COMMENTARY 975.4: A Parent’s Love for the Family Treasure

There are all kinds of love. The passionate romantic love immortalized and often fantasized by poets and novelists; Platonic love among friends, the love of humanity preached by missionaries and ministers, the love of country, and even the love of our work. I’ve been fortunate to have experienced all of these forms but none has impressed me more than the deep, enduring and totally unselfish love I feel for my children. That’s why I “love” this parable.

A 6-year-old girl I’ll call Sarah knocked over a display case that contained a much-cherished vase once owned by her great-grandmother. Her mom loved that vase and frequently referred to it as the family treasure. The vase hit the floor with a loud crash and shattered into pieces. Sarah, shocked and frightened at what she’d done, screamed and began sobbing.

Her mom came running into the room fearing the worst. Seeing the shattered vase, her heart sank. Then she saw Sarah sitting on the floor wailing. “I’m sorry, Mommy. I’m sorry, Mommy. I broke the family treasure!”

Seeing despair on her daughter’s face, the mother’s heart plunged further.

Faced with two powerful and conflicting instincts – one toward anger and blame, the other toward compassion and forgiveness, she sat next to Sarah, pulled her on her lap, and kissed her tears. “Sweetheart, when I ran in here, I was terrified that something bad had happened to our family’s most precious treasure. But thank God, you’re okay. Sarah, you are the family treasure.”

Sarah’s mom turned what could have been a painful incident and a lifelong source of guilt into an enduring source of affirmation and worthiness.

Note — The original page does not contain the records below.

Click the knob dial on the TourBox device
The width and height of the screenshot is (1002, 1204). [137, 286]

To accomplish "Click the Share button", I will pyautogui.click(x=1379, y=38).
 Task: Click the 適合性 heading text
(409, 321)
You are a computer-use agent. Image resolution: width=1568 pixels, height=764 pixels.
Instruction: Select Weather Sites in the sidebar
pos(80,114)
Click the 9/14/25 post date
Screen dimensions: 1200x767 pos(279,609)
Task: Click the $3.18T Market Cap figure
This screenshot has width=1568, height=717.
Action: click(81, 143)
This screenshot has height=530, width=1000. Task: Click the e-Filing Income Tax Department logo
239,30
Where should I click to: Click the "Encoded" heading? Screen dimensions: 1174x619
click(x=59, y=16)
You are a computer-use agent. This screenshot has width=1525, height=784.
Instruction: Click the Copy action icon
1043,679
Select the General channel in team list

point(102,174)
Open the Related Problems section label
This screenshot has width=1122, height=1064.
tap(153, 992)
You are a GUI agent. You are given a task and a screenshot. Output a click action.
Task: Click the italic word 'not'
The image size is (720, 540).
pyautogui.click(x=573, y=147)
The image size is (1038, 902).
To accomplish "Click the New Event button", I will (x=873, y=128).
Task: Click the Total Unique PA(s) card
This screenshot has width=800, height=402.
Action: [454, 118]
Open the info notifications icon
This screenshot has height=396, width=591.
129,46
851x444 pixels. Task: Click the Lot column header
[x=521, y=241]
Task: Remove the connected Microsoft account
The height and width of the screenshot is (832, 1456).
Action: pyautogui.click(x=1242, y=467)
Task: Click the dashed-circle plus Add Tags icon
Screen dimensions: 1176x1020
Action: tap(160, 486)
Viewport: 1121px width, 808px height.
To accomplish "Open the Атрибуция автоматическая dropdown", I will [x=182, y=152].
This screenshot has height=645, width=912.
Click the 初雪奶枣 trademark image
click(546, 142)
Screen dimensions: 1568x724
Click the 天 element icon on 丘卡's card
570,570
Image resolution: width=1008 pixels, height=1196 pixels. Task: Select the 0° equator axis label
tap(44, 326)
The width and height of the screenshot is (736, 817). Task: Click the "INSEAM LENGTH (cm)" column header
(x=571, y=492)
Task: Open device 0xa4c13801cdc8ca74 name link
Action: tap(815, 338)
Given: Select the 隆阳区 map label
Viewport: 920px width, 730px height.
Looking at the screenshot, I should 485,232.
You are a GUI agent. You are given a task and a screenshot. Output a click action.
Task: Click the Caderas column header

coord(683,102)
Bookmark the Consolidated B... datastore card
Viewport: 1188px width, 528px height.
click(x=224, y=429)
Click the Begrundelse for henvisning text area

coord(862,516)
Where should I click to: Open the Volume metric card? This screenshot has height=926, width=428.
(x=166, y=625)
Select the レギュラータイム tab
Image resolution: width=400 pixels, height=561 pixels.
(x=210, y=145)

I wonder if I would have had the presence of mind to realize in the instant after an upsetting event that I could choose my reaction and that my choice would have a permanent impact on someone I love.

The reaction of Sarah’s mom was nothing short of heroic and stands as a reminder that, even in the face of powerful emotions, we do have choices — and they really matter.

This is Michael Josephson reminding you that character counts.

Comments 4

  1. Reminds me of this story (I always thought it was a about Albert Schweitzer and his mother…?):

    I recently heard a story about a famous research scientist who had made several very important medical breakthroughs. He was being interviewed by a newspaper reporter who asked him why he thought he was able to be so much more creative than the average person. What set him so far apart from others?
    He responded that, in his opinion, it all came from an experience with his mother that occurred when he was about two years old. He had been trying to remove a bottle of milk from the refrigerator when he lost his grip on the slippery bottle and it fell, spilling its contents all over the kitchen floor—a veritable sea of milk!
    When his mother came into the kitchen, instead of yelling at him, giving him a lecture, or punishing him, she said, “Robert, what a great and wonderful mess you have made! I have rarely seen such a huge puddle of milk. Well, the damage has already been done. Would you like to get down and play in the milk for a few minutes before we clean it up?” Indeed, he did. After a few minutes, his mother said, “You know, Robert, whenever you make a mess like this, eventually you have to clean it up and restore everything to its proper order. So, how would you like to do that? We could use a sponge, a towel, or a mop. Which do you prefer?” He chose the sponge and together they cleaned up the spilled milk.
    His mother then said, “You know, what we have here is a failed experiment in how to effectively carry a big milk bottle with two tiny hands. Let’s go out in the back yard and fill the bottle with water and see if you can discover a way to carry it without dropping it.” The little boy learned that if he grasped the bottle at the top near the lip with both hands, he could carry it without dropping it. What a wonderful lesson!
    This renowned scientist then remarked that it was at that moment that he knew he didn’t need to be afraid to make mistakes.Instead, he learned that mistakes were just opportunities for learning something new, which is, after all, what scientific experiments are all about. Even if the experiment “ doesn’t work,” we usually learn something valuable from it.
    Wouldn’t it be great if all parents would respond the way Robert’s mother responded to him?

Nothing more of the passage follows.